- **WHAT THE EXERCISE ASKS**: A word-for-word copy of the entries is the only acceptable reply.

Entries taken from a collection
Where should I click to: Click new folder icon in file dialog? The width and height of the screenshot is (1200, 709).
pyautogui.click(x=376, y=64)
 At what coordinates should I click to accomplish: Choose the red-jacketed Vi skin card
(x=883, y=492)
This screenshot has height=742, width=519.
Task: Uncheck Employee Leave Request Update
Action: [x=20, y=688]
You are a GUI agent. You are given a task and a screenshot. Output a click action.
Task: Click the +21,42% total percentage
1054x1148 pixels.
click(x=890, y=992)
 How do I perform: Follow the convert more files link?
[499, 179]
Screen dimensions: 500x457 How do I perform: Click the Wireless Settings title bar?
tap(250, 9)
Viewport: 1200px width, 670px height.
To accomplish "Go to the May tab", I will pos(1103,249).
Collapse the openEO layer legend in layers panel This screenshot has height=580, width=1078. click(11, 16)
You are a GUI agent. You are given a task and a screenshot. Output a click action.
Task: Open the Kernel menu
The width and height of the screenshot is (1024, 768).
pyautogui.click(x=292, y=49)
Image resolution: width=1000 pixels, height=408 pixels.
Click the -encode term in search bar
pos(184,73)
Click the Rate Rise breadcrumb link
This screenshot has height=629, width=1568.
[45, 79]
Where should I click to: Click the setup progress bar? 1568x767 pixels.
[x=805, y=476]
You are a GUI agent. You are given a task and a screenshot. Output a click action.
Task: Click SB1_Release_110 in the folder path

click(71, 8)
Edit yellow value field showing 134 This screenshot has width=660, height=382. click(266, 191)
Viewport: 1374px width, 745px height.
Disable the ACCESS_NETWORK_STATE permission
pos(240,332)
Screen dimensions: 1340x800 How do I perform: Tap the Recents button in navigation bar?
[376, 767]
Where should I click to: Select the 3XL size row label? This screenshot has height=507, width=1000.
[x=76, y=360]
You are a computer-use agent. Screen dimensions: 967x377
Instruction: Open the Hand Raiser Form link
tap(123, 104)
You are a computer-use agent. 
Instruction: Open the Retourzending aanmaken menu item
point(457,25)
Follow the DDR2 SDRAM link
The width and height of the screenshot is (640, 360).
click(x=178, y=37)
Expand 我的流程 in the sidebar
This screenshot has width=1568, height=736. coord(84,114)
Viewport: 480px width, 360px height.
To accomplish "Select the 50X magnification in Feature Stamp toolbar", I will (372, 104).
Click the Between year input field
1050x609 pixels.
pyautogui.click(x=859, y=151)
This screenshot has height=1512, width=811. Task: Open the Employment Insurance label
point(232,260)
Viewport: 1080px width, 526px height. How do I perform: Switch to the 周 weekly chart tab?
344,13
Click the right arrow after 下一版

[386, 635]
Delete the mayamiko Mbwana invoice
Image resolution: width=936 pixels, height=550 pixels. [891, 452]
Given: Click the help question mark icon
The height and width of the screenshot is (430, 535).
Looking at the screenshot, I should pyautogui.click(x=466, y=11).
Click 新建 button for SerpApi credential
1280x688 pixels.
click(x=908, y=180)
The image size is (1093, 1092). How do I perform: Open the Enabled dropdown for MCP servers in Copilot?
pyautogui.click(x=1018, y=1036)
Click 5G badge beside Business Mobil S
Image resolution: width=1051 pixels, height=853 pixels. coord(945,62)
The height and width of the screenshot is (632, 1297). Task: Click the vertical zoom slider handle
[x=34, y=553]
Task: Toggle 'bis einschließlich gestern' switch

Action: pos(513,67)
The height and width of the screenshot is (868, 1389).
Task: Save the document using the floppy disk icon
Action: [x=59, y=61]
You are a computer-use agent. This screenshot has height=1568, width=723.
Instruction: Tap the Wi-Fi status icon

- **WORKED SOLUTION**:
Where should I click to: Click new folder icon in file dialog? The width and height of the screenshot is (1200, 709).
pyautogui.click(x=376, y=64)
 At what coordinates should I click to accomplish: Choose the red-jacketed Vi skin card
(x=883, y=492)
This screenshot has height=742, width=519.
Task: Uncheck Employee Leave Request Update
Action: [x=20, y=688]
You are a GUI agent. You are given a task and a screenshot. Output a click action.
Task: Click the +21,42% total percentage
1054x1148 pixels.
click(x=890, y=992)
 How do I perform: Follow the convert more files link?
[499, 179]
Screen dimensions: 500x457 How do I perform: Click the Wireless Settings title bar?
tap(250, 9)
Viewport: 1200px width, 670px height.
To accomplish "Go to the May tab", I will pos(1103,249).
Collapse the openEO layer legend in layers panel This screenshot has height=580, width=1078. click(11, 16)
You are a GUI agent. You are given a task and a screenshot. Output a click action.
Task: Open the Kernel menu
The width and height of the screenshot is (1024, 768).
pyautogui.click(x=292, y=49)
Image resolution: width=1000 pixels, height=408 pixels.
Click the -encode term in search bar
pos(184,73)
Click the Rate Rise breadcrumb link
This screenshot has height=629, width=1568.
[45, 79]
Where should I click to: Click the setup progress bar? 1568x767 pixels.
[x=805, y=476]
You are a GUI agent. You are given a task and a screenshot. Output a click action.
Task: Click SB1_Release_110 in the folder path

click(71, 8)
Edit yellow value field showing 134 This screenshot has width=660, height=382. click(266, 191)
Viewport: 1374px width, 745px height.
Disable the ACCESS_NETWORK_STATE permission
pos(240,332)
Screen dimensions: 1340x800 How do I perform: Tap the Recents button in navigation bar?
[376, 767]
Where should I click to: Select the 3XL size row label? This screenshot has height=507, width=1000.
[x=76, y=360]
You are a computer-use agent. Screen dimensions: 967x377
Instruction: Open the Hand Raiser Form link
tap(123, 104)
You are a computer-use agent. 
Instruction: Open the Retourzending aanmaken menu item
point(457,25)
Follow the DDR2 SDRAM link
The width and height of the screenshot is (640, 360).
click(x=178, y=37)
Expand 我的流程 in the sidebar
This screenshot has width=1568, height=736. coord(84,114)
Viewport: 480px width, 360px height.
To accomplish "Select the 50X magnification in Feature Stamp toolbar", I will (372, 104).
Click the Between year input field
1050x609 pixels.
pyautogui.click(x=859, y=151)
This screenshot has height=1512, width=811. Task: Open the Employment Insurance label
point(232,260)
Viewport: 1080px width, 526px height. How do I perform: Switch to the 周 weekly chart tab?
344,13
Click the right arrow after 下一版

[386, 635]
Delete the mayamiko Mbwana invoice
Image resolution: width=936 pixels, height=550 pixels. [891, 452]
Given: Click the help question mark icon
The height and width of the screenshot is (430, 535).
Looking at the screenshot, I should pyautogui.click(x=466, y=11).
Click 新建 button for SerpApi credential
1280x688 pixels.
click(x=908, y=180)
The image size is (1093, 1092). How do I perform: Open the Enabled dropdown for MCP servers in Copilot?
pyautogui.click(x=1018, y=1036)
Click 5G badge beside Business Mobil S
Image resolution: width=1051 pixels, height=853 pixels. coord(945,62)
The height and width of the screenshot is (632, 1297). Task: Click the vertical zoom slider handle
[x=34, y=553]
Task: Toggle 'bis einschließlich gestern' switch

Action: pos(513,67)
The height and width of the screenshot is (868, 1389).
Task: Save the document using the floppy disk icon
Action: [x=59, y=61]
You are a computer-use agent. This screenshot has height=1568, width=723.
Instruction: Tap the Wi-Fi status icon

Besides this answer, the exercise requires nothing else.